Frequently asked questions
What does the Gini coefficient tell you?
It measures income inequality on a scale from 0 to 1. A value of 0 means perfect equality (everyone has the same income and the Lorenz curve sits on the line of equality), while a value of 1 means perfect inequality (one person has all the income). Higher values mean income is distributed more unequally.
Why is the total area (A + B) always 0.5?
The line of equality is the 45-degree line across a 1-by-1 square, so the triangle beneath it has area (1 × 1) ÷ 2 = 0.5. Areas A and B together fill exactly that triangle, so A + B = 0.5 no matter the shape of the Lorenz curve. That is why Gini = A ÷ 0.5 = 2 × A.

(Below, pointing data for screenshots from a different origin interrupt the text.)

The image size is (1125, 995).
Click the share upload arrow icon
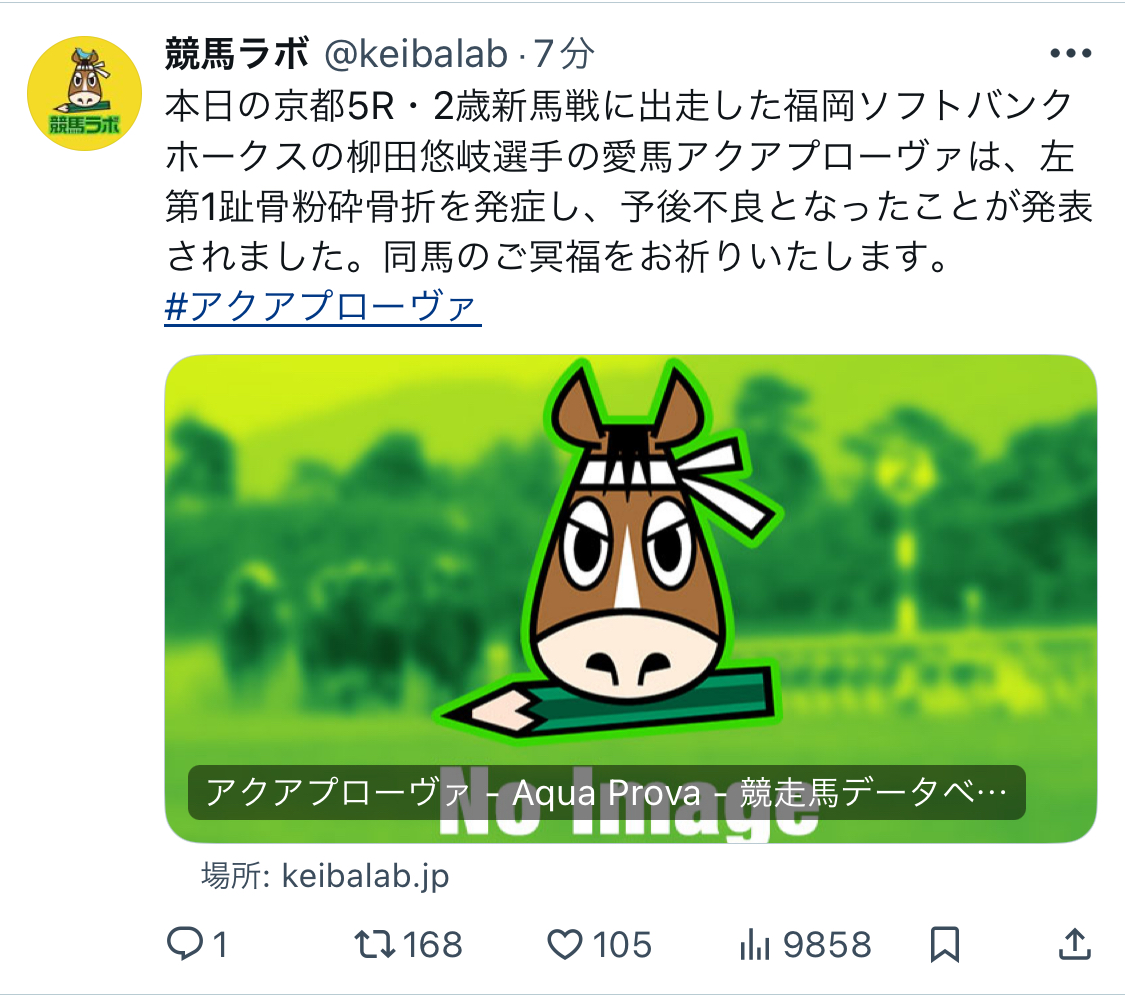click(x=1072, y=942)
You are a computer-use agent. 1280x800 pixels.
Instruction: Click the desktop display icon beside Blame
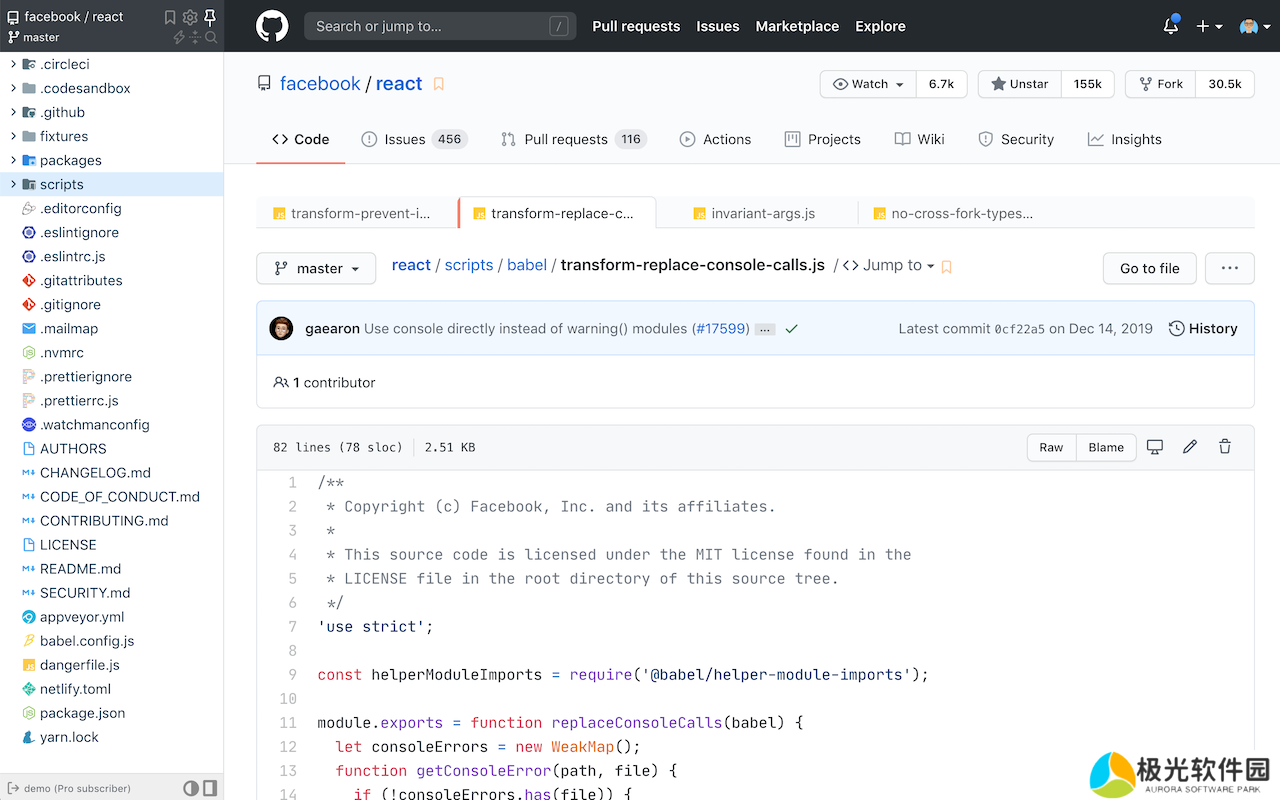tap(1154, 447)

Can the Gini coefficient ever be exactly 0 or 1?
In theory yes, but not in the real world. A Gini of 0 would require every household to earn identical income, and a Gini of 1 would require a single household to earn all income while everyone else earns nothing. Real economies fall in between, often roughly 0.25 to 0.65.
How is the Gini coefficient related to the Lorenz curve?
The Gini coefficient is calculated directly from the Lorenz curve. The more the Lorenz curve bows away from the line of equality, the larger Area A becomes and the higher the Gini coefficient, signaling greater inequality.